EXERCISE REQUIREMENTS: Output all records below verbatim.
DATA PROVIDED section start
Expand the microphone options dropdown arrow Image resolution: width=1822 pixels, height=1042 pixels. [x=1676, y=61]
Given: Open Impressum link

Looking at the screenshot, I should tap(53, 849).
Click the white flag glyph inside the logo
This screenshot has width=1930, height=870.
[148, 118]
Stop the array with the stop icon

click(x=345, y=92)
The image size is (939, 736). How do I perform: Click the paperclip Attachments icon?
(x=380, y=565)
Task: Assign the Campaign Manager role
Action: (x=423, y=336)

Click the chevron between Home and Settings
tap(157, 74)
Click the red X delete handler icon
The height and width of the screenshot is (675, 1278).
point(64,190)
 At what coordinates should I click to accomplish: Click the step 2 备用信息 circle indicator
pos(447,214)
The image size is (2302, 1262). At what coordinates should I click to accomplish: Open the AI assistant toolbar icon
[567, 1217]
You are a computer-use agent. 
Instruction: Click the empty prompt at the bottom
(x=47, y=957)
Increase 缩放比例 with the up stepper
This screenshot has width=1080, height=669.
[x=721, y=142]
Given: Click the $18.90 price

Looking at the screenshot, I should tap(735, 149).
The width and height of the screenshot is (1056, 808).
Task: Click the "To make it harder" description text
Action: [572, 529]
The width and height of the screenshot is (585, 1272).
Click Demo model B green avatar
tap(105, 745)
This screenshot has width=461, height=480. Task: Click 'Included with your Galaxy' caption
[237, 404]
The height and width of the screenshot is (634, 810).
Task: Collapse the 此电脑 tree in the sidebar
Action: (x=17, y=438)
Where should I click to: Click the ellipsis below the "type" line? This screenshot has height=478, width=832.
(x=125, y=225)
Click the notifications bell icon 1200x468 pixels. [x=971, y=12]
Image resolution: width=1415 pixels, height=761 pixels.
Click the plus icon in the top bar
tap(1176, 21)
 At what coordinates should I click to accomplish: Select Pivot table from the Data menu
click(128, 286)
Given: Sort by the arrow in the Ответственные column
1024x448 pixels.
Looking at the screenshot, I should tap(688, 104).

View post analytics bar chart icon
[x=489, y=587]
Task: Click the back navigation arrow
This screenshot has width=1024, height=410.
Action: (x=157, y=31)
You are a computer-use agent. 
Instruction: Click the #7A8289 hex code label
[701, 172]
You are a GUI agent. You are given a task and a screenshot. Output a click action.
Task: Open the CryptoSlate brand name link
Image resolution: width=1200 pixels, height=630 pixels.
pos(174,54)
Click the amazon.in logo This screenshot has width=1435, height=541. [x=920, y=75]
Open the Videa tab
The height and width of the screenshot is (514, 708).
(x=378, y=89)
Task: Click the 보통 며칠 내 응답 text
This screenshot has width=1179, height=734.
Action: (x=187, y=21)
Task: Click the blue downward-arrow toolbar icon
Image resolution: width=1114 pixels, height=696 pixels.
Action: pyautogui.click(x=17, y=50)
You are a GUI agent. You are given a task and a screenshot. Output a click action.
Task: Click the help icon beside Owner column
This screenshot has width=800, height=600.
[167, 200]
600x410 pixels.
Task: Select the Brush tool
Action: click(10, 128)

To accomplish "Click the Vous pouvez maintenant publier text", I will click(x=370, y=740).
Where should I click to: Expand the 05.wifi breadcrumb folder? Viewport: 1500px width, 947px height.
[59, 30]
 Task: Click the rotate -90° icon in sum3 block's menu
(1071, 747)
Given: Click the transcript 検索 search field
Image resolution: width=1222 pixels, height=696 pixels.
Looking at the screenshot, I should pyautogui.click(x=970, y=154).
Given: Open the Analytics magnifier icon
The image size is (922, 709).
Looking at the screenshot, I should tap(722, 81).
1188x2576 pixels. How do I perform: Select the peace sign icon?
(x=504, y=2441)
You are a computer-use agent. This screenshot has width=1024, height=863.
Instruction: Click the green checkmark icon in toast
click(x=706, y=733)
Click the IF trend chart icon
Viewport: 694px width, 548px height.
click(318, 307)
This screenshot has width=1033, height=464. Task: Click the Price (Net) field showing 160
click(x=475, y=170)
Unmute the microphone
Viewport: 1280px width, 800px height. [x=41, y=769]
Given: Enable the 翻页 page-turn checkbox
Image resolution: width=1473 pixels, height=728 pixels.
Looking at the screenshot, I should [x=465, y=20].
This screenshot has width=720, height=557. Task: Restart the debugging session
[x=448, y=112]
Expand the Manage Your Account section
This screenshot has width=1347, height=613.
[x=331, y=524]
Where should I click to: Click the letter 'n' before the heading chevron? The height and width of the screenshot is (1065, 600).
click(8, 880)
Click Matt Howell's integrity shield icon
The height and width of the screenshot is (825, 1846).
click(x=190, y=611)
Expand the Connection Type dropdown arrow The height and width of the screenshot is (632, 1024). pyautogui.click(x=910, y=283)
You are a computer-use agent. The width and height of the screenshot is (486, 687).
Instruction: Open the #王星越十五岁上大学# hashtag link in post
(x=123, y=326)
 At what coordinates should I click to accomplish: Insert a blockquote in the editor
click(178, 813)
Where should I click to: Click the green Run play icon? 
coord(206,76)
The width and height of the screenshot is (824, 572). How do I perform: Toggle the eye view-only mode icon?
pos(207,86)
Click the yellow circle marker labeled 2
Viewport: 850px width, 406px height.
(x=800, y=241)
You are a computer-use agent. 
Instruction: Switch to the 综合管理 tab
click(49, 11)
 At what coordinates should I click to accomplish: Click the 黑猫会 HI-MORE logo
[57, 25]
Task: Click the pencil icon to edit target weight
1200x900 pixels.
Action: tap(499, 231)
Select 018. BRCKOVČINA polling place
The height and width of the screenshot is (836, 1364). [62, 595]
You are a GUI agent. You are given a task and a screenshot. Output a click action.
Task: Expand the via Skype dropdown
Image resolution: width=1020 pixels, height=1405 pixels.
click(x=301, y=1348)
DATA PROVIDED section end
WRITTEN SOLUTION:
Expand the microphone options dropdown arrow Image resolution: width=1822 pixels, height=1042 pixels. [x=1676, y=61]
Given: Open Impressum link

Looking at the screenshot, I should tap(53, 849).
Click the white flag glyph inside the logo
This screenshot has width=1930, height=870.
[148, 118]
Stop the array with the stop icon

click(x=345, y=92)
The image size is (939, 736). How do I perform: Click the paperclip Attachments icon?
(x=380, y=565)
Task: Assign the Campaign Manager role
Action: (x=423, y=336)

Click the chevron between Home and Settings
tap(157, 74)
Click the red X delete handler icon
The height and width of the screenshot is (675, 1278).
point(64,190)
 At what coordinates should I click to accomplish: Click the step 2 备用信息 circle indicator
pos(447,214)
The image size is (2302, 1262). At what coordinates should I click to accomplish: Open the AI assistant toolbar icon
[567, 1217]
You are a computer-use agent. 
Instruction: Click the empty prompt at the bottom
(x=47, y=957)
Increase 缩放比例 with the up stepper
This screenshot has width=1080, height=669.
[x=721, y=142]
Given: Click the $18.90 price

Looking at the screenshot, I should tap(735, 149).
The width and height of the screenshot is (1056, 808).
Task: Click the "To make it harder" description text
Action: [572, 529]
The width and height of the screenshot is (585, 1272).
Click Demo model B green avatar
tap(105, 745)
This screenshot has width=461, height=480. Task: Click 'Included with your Galaxy' caption
[237, 404]
The height and width of the screenshot is (634, 810).
Task: Collapse the 此电脑 tree in the sidebar
Action: (x=17, y=438)
Where should I click to: Click the ellipsis below the "type" line? This screenshot has height=478, width=832.
(x=125, y=225)
Click the notifications bell icon 1200x468 pixels. [x=971, y=12]
Image resolution: width=1415 pixels, height=761 pixels.
Click the plus icon in the top bar
tap(1176, 21)
 At what coordinates should I click to accomplish: Select Pivot table from the Data menu
click(128, 286)
Given: Sort by the arrow in the Ответственные column
1024x448 pixels.
Looking at the screenshot, I should tap(688, 104).

View post analytics bar chart icon
[x=489, y=587]
Task: Click the back navigation arrow
This screenshot has width=1024, height=410.
Action: (x=157, y=31)
You are a computer-use agent. 
Instruction: Click the #7A8289 hex code label
[701, 172]
You are a GUI agent. You are given a task and a screenshot. Output a click action.
Task: Open the CryptoSlate brand name link
Image resolution: width=1200 pixels, height=630 pixels.
pos(174,54)
Click the amazon.in logo This screenshot has width=1435, height=541. [x=920, y=75]
Open the Videa tab
The height and width of the screenshot is (514, 708).
(x=378, y=89)
Task: Click the 보통 며칠 내 응답 text
This screenshot has width=1179, height=734.
Action: (x=187, y=21)
Task: Click the blue downward-arrow toolbar icon
Image resolution: width=1114 pixels, height=696 pixels.
Action: pyautogui.click(x=17, y=50)
You are a GUI agent. You are given a task and a screenshot. Output a click action.
Task: Click the help icon beside Owner column
This screenshot has width=800, height=600.
[167, 200]
600x410 pixels.
Task: Select the Brush tool
Action: click(10, 128)

To accomplish "Click the Vous pouvez maintenant publier text", I will click(x=370, y=740).
Where should I click to: Expand the 05.wifi breadcrumb folder? Viewport: 1500px width, 947px height.
[59, 30]
 Task: Click the rotate -90° icon in sum3 block's menu
(1071, 747)
Given: Click the transcript 検索 search field
Image resolution: width=1222 pixels, height=696 pixels.
Looking at the screenshot, I should pyautogui.click(x=970, y=154).
Given: Open the Analytics magnifier icon
The image size is (922, 709).
Looking at the screenshot, I should tap(722, 81).
1188x2576 pixels. How do I perform: Select the peace sign icon?
(x=504, y=2441)
You are a computer-use agent. This screenshot has width=1024, height=863.
Instruction: Click the green checkmark icon in toast
click(x=706, y=733)
Click the IF trend chart icon
Viewport: 694px width, 548px height.
click(318, 307)
This screenshot has width=1033, height=464. Task: Click the Price (Net) field showing 160
click(x=475, y=170)
Unmute the microphone
Viewport: 1280px width, 800px height. [x=41, y=769]
Given: Enable the 翻页 page-turn checkbox
Image resolution: width=1473 pixels, height=728 pixels.
Looking at the screenshot, I should [x=465, y=20].
This screenshot has width=720, height=557. Task: Restart the debugging session
[x=448, y=112]
Expand the Manage Your Account section
This screenshot has width=1347, height=613.
[x=331, y=524]
Where should I click to: Click the letter 'n' before the heading chevron? The height and width of the screenshot is (1065, 600).
click(8, 880)
Click Matt Howell's integrity shield icon
The height and width of the screenshot is (825, 1846).
click(x=190, y=611)
Expand the Connection Type dropdown arrow The height and width of the screenshot is (632, 1024). pyautogui.click(x=910, y=283)
You are a computer-use agent. The width and height of the screenshot is (486, 687).
Instruction: Open the #王星越十五岁上大学# hashtag link in post
(x=123, y=326)
 At what coordinates should I click to accomplish: Insert a blockquote in the editor
click(178, 813)
Where should I click to: Click the green Run play icon? 
coord(206,76)
The width and height of the screenshot is (824, 572). How do I perform: Toggle the eye view-only mode icon?
pos(207,86)
Click the yellow circle marker labeled 2
Viewport: 850px width, 406px height.
(x=800, y=241)
You are a computer-use agent. 
Instruction: Switch to the 综合管理 tab
click(49, 11)
 At what coordinates should I click to accomplish: Click the 黑猫会 HI-MORE logo
[57, 25]
Task: Click the pencil icon to edit target weight
1200x900 pixels.
Action: tap(499, 231)
Select 018. BRCKOVČINA polling place
The height and width of the screenshot is (836, 1364). [62, 595]
You are a GUI agent. You are given a task and a screenshot. Output a click action.
Task: Expand the via Skype dropdown
Image resolution: width=1020 pixels, height=1405 pixels.
click(x=301, y=1348)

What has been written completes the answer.